Records excerpted from a collection =
****************************************

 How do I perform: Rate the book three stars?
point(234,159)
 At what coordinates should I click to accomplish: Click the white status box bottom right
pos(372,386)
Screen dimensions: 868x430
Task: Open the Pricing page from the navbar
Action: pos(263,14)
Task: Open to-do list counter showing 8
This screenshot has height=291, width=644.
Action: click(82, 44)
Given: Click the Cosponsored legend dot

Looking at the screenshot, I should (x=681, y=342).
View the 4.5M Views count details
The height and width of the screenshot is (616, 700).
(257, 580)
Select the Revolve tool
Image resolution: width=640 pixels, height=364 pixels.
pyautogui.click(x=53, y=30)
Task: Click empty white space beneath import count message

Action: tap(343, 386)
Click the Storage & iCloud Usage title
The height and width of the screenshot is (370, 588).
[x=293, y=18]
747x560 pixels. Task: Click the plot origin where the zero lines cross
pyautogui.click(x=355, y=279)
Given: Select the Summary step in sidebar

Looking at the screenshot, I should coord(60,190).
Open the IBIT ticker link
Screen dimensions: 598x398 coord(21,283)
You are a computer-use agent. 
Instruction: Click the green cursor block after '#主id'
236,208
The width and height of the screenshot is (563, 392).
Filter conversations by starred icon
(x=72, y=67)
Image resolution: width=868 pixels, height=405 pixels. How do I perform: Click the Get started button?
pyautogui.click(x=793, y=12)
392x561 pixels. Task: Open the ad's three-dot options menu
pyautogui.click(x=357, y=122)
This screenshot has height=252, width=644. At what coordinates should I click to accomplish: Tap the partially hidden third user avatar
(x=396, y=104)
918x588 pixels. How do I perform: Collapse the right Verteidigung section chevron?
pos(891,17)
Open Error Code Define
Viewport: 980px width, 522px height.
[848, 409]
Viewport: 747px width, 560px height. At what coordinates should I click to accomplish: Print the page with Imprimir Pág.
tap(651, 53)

****************************************

Task directions =
The line with "Filter conversations by starred icon", the last line of the data above, and every line between them should be duplicated exactly, with nothing else.

Solution to this exercise =
Filter conversations by starred icon
(x=72, y=67)
Image resolution: width=868 pixels, height=405 pixels. How do I perform: Click the Get started button?
pyautogui.click(x=793, y=12)
392x561 pixels. Task: Open the ad's three-dot options menu
pyautogui.click(x=357, y=122)
This screenshot has height=252, width=644. At what coordinates should I click to accomplish: Tap the partially hidden third user avatar
(x=396, y=104)
918x588 pixels. How do I perform: Collapse the right Verteidigung section chevron?
pos(891,17)
Open Error Code Define
Viewport: 980px width, 522px height.
[848, 409]
Viewport: 747px width, 560px height. At what coordinates should I click to accomplish: Print the page with Imprimir Pág.
tap(651, 53)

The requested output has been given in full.